King v. Associates Commercial Corp.

744 S.W.2d 209, 1987 Tex. App. LEXIS 8843, 1987 WL 1673
CourtCourt of Appeals of Texas
DecidedNovember 17, 1987
Docket9543
StatusPublished
Cited by25 cases

This text of 744 S.W.2d 209 (King v. Associates Commercial Corp.) is published on Counsel Stack Legal Research, covering Court of Appeals of Texas primary law. Counsel Stack provides free access to over 12 million legal documents including statutes, case law, regulations, and constitutions.

Bluebook
King v. Associates Commercial Corp., 744 S.W.2d 209, 1987 Tex. App. LEXIS 8843, 1987 WL 1673 (Tex. Ct. App. 1987).

Opinions

PER CURIAM.

Joe King and his wife appeal the judgment of the trial court in a suit concerning the repossession of a truck. Associates Commercial Corporation, appellee, brings a cross-appeal. Because there is no evidence to support Associates’ liability, we reverse the judgment of the trial court.

On July 3, 1982, the Kings purchased a 1982 Freightliner truck from Brodnax Truck and Trailer Company in Tyler. They made a down payment of $22,000.00; the remainder of the sale price was financed through a security agreement with Brod-nax. The security agreement contained an assignment of Brodnax’s rights, title and interest to Associates Commercial Corporation. The first payment was due August 3, 1982. The Kings made only one payment, which they made on September 4, 1982.

Beginning on August 10, 1982, Associates, or others acting for them, made numerous attempts by telephone to contact the Kings concerning payments past due on the truck. In the latter part of October 1982, the Kings received a visit from Charles Beasley, district manager for Associates. Joe King testified that he told Beasley that he had a job for the truck and did not want to relinquish the truck; he wanted to work and pay for it. Beasley testified that King told him that he was out of work and had no money and that he would burn the truck before giving it back to Associates.

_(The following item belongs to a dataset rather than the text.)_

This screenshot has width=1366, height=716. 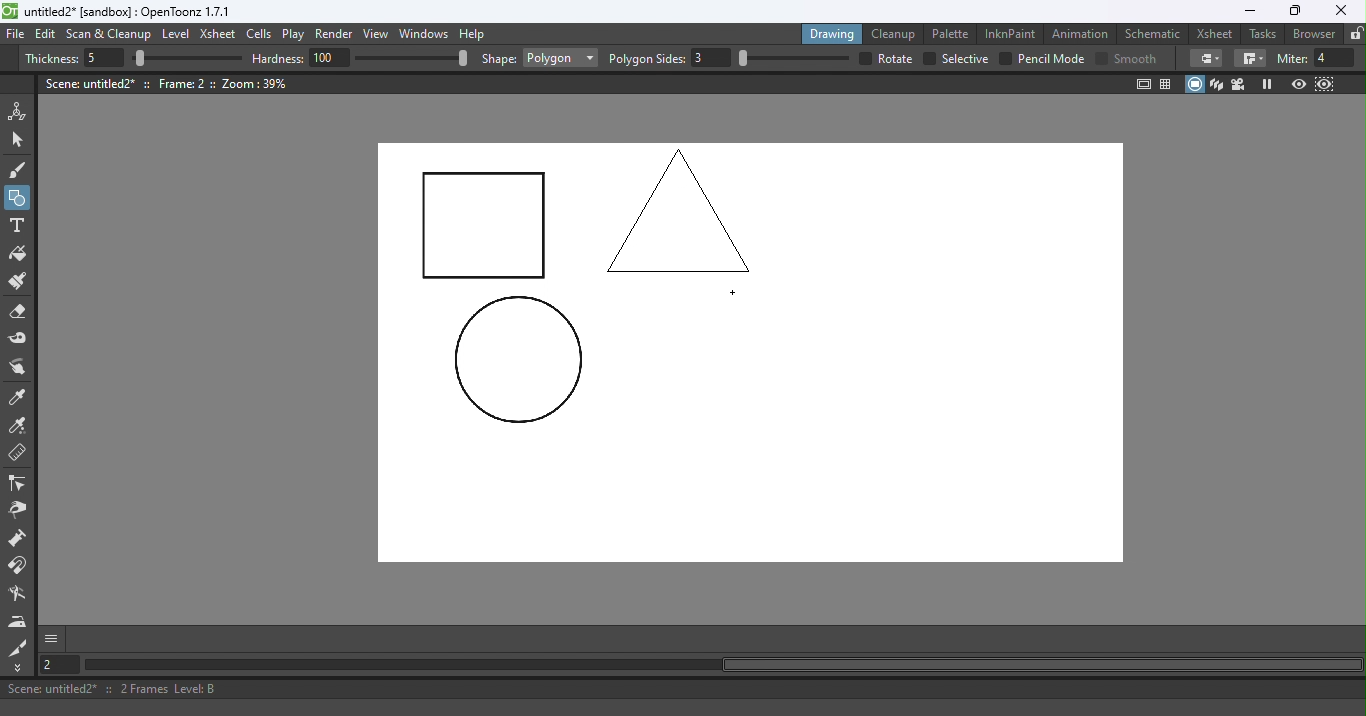 I want to click on Palette, so click(x=953, y=33).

In November a man who identified himself as Tommy Ponder telephoned Joe King, offering him a job in San Antonio. Ponder told King that he would arrange for him to stay at a motel in San Antonio. The telephone number given by Ponder was the same as the office telephone number of Mando Romano. Bexar Recovery Bureau, the repossession agency hired by Associates to repossess the truck from the Kings, consisted of Romano and one other person.

The Kings drove the truck to San Antonio, arriving on November 22, 1982. They went to the previously designated Motel 6, where a room had been prepaid for them. Later that evening, a man came to their room, saying that they had forgotten their television key, although the Kings already had their key. He told King to park the truck in front of the motel. King refused to do so.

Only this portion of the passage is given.